Oggi mi è particolarmente difficile scendere dalla ruota e fermarmi, per condividere una riflessione di più ampio respiro, ma ci provo, perché più vado veloce e più ho bisogno di prendermi degli spazi di pensiero lento.
Parto da un assunto: nella nuova economia post-capitalista, chi fa impresa è ben poco più ricco di chi, dentro quelle stesse imprese, ci lavora. Mi riferisco alla piccola impresa italiana, quella che costituisce la larghissima maggioranza del tessuto produttivo in cui ci troviamo.
La ricchezza mondiale si sta sempre più concentrando e anche l’impresa italiana è sempre più schiacciata verso il basso, nella forbice della ricchezza. Perché nel divario che sta aumentando, tra redditi alti e redditi bassi, chi fa impresa in Italia, oggi, si sta appiattendo verso il basso, in una guerra tra poveri con i propri dipendenti, clienti e fornitori, una guerra che mi appare sempre più miope.
Credo che l’unico modo per uscirne sia adottare una visione differente di fare impresa che sta nella capacità, e nella scelta, quasi come una missione, di fare sistema con le persone con cui lavoriamo per dare vita, e poi tenere in vita, un organismo che riesca a stare a galla senza sfruttare nessuno, ma prendendo da ciascuno tutte e solo le energie che è in grado di dare senza esaurirsi, che si tratti dell’ambiente o delle persone con cui collabora.
Il nuovo modello post-capitalista reggerà nei prossimi anni?
Io non lo so di certo, e dubito che ci sia chi lo sappia davvero, ma quale alternativa abbiamo? Continuare a fare profitti sulla pelle di dipendenti, fornitori o clienti? O a scapito dell’ambiente ormai allo stremo?
Preferisco puntare tutto il mio capitale di rischio su un cavallo sano, perchè faccio innanzitutto una scelta valoriale e sono contro il doping, anche quando fa vincere.
Il modello del capitalismo puro tramonterà?

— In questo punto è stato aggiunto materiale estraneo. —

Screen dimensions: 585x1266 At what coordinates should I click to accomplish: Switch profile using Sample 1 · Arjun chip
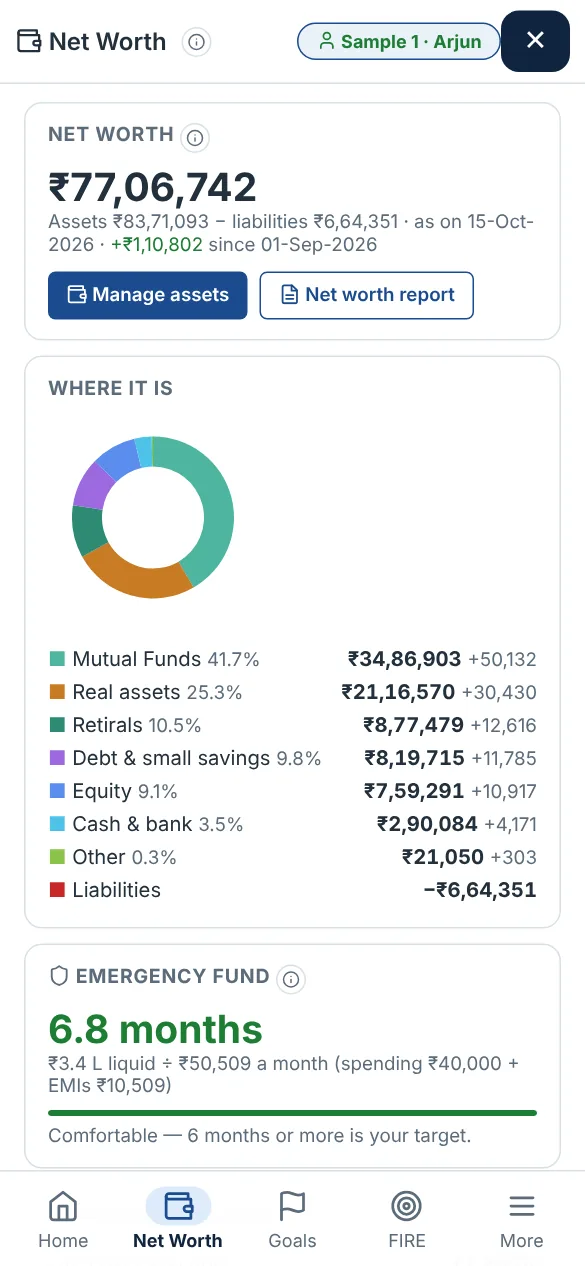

Se ascolti una persona pescata a caso da una qualunque delle Big Four, il modello è ancora del tutto valido e per massimizzare i profitti basta tagliare i costi di produzione, ottimizzare i processi di lavoro e/o aumentare la quota di mercato.
Simple as that.
Ma se è così facile perché non ci riesce quasi più nessuno?
Perché gli unici esempi sono sempre solo di matrice nord americana o cinese, dove le dimensioni aziendali sono incomparabilmente più grandi delle nostre?
Le grandissime imprese certe dinamiche forse non le vivono ancora, o hanno impatti non significativi. È invece nelle imprese di piccole dimensioni che gli effetti dei grandi cambiamenti si sentono prima, e a volte fanno saltare il banco: più la dimensione è ridotta, più è difficile assorbire gli stravolgimenti di mercato e restare in piedi.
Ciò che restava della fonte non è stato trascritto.